Wyrok dożywocia za zabójstwo żony i córek uchylony. Powód: neosędzia

upday.com 5 godzin temu
Serhii T. w 2023 roku brutalnie zamordował żonę i dwie córki w Puszczykowie. W marcu został skazany na dożywocie, ale proces ruszy od początku. W czwartek sąd apelacyjny uchylił ten wyrok ze względu na obecność neosędziego w składzie orzekającym. PAP

Sąd Apelacyjny w Poznaniu uchylił wyrok skazujący Serhiia T. na dożywocie za zabójstwo żony i dwóch córek. Powodem jest udział w składzie sądu pierwszej instancji tzw. neosędziego - sędziego Daniela Jurkiewicza. Sprawa zostanie rozpatrzona od nowa.
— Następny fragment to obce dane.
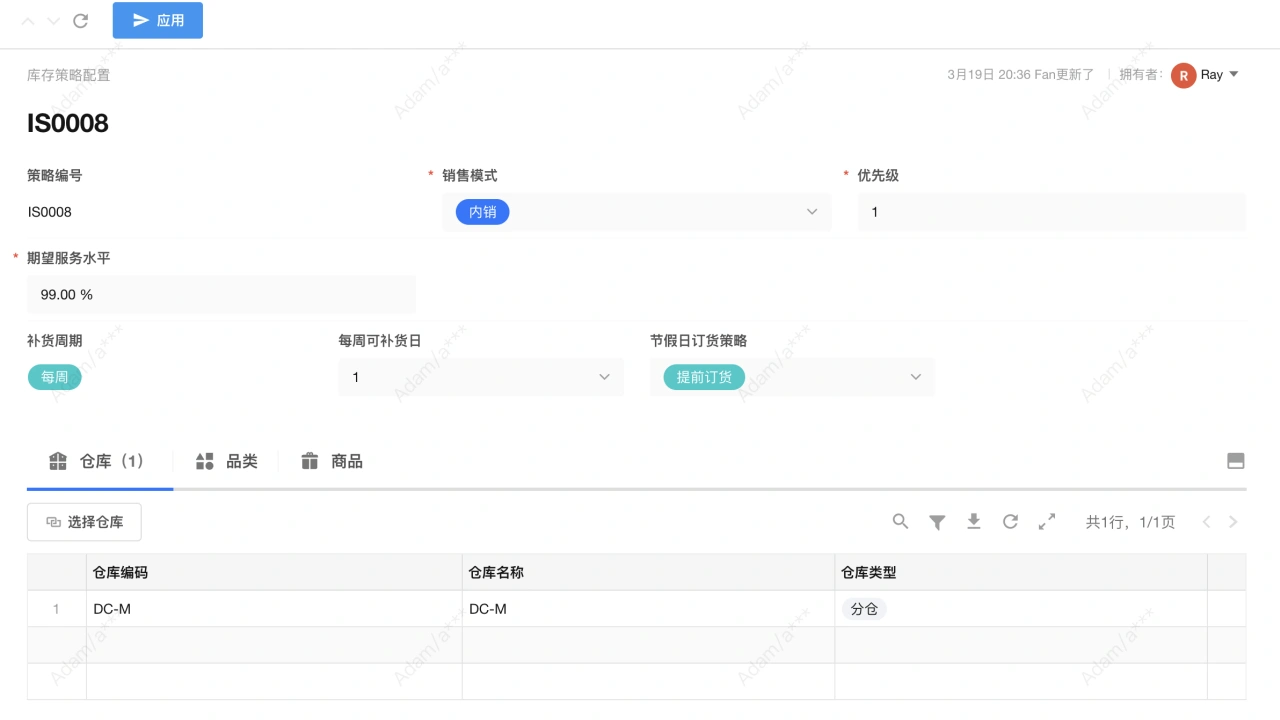The image size is (1280, 720).
Task: Click the refresh icon in the table toolbar
Action: pos(1010,521)
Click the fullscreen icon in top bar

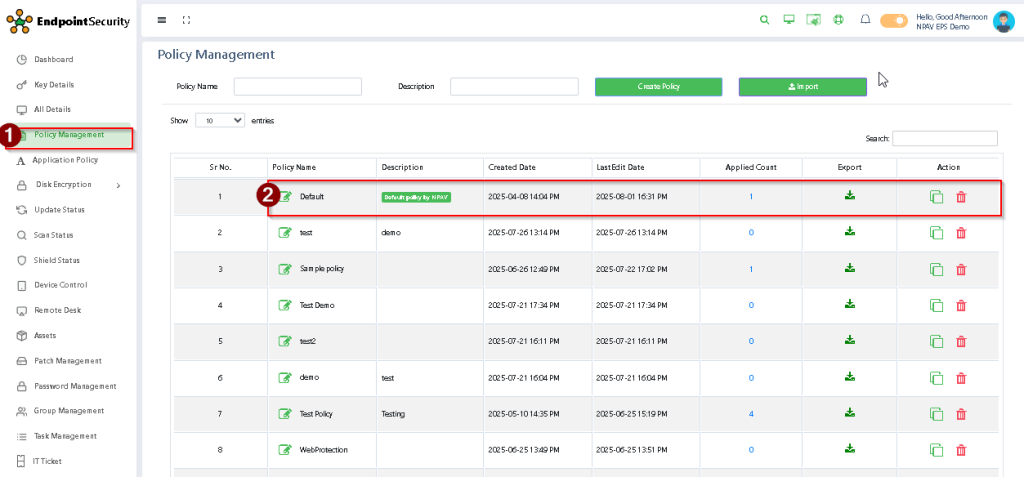coord(186,20)
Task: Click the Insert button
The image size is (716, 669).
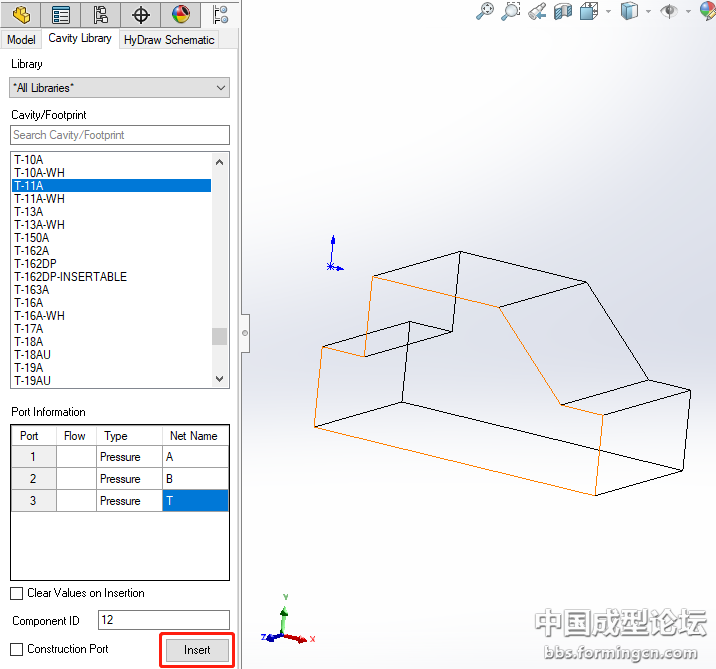Action: click(x=197, y=650)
W listopadzie 2023 roku w Puszczykowie pod Poznaniem znaleziono ciała kobiety oraz dwóch jej córek w wieku 4,5 roku i półtora roku. Wszystkie ofiary zostały uduszone. W marcu 2024 roku Sąd Okręgowy w Poznaniu skazał Serhiia T. na karę dożywotniego więzienia. Odwołania od wyroku złożyła zarówno prokuratura, jak i obrona.

Bezwzględna przyczyna odwoławcza

Sąd Apelacyjny uchylił wyrok, skupiając się wyłącznie na kwestii tzw. neosędziego w składzie orzekającym. Przewodniczący sprawy sędzia Henryk Komisarski powiedział: «Z wielkim ubolewaniem i żalem to stwierdza, iż w tak poważnej sprawie, gdzie doszło do zabójstwa trzech osób, sąd apelacyjny jest zmuszony uchylić zaskarżony wyrok, czego nie chciałby absolutnie czynić». Dodał: «Mamy jednak do czynienia z bezwzględną przyczyną odwoławczą, nienależytym składem sądu i sąd apelacyjny nie miał wyboru, musiał taką decyzję podjąć, niestety».

Sędzia Komisarski wyjaśnił, iż sędzia Daniel Jurkiewicz otrzymał nominację na wniosek Krajowej Rady Sądownictwa, która w części sędziowskiej jest «niezgodnie z Konstytucją» ukształtowana. Podkreślił jednak, iż nie każdy sędzia powołany przez prezydenta na wniosek KRS od 8 grudnia 2017 roku automatycznie jest neosędzią. «Ten test dla sędziego Daniela Jurkiewicza wypada negatywnie», stwierdził.

Kariera bez merytorycznego uzasadnienia

Sąd wskazał, iż do początku 2018 roku kariera sędziego Jurkiewicza nie wyróżniała się szczególnie. Komisarski zaznaczył, iż Jurkiewicz «niczym szczególnym się nie wyróżniał, nie osiągał wyróżniających wyników w swojej pracy, a wręcz przeciwnie». Od 2018 roku jego kariera nagle przyspieszyła - objął stanowiska prezesa Sądu Rejonowego w Wągrowcu i komisarza wyborczego. «Wielu sędziów powołanych do pełnienia urzędu [...] ten test zdają pozytywnie. I są sędziami, którzy w pełni zasłużyli na ten awans. Ale niestety, w przypadku niektórych sędziów ten test wypada negatywnie, ponieważ okazuje się, iż ich awans w hierarchii sądowej czy sądowo-administracyjnej nie znajdował merytorycznego uzasadnienia», wyjaśnił sędzia.

Uwaga: Ten artykuł został stworzony przy użyciu Sztucznej Inteligencji (AI).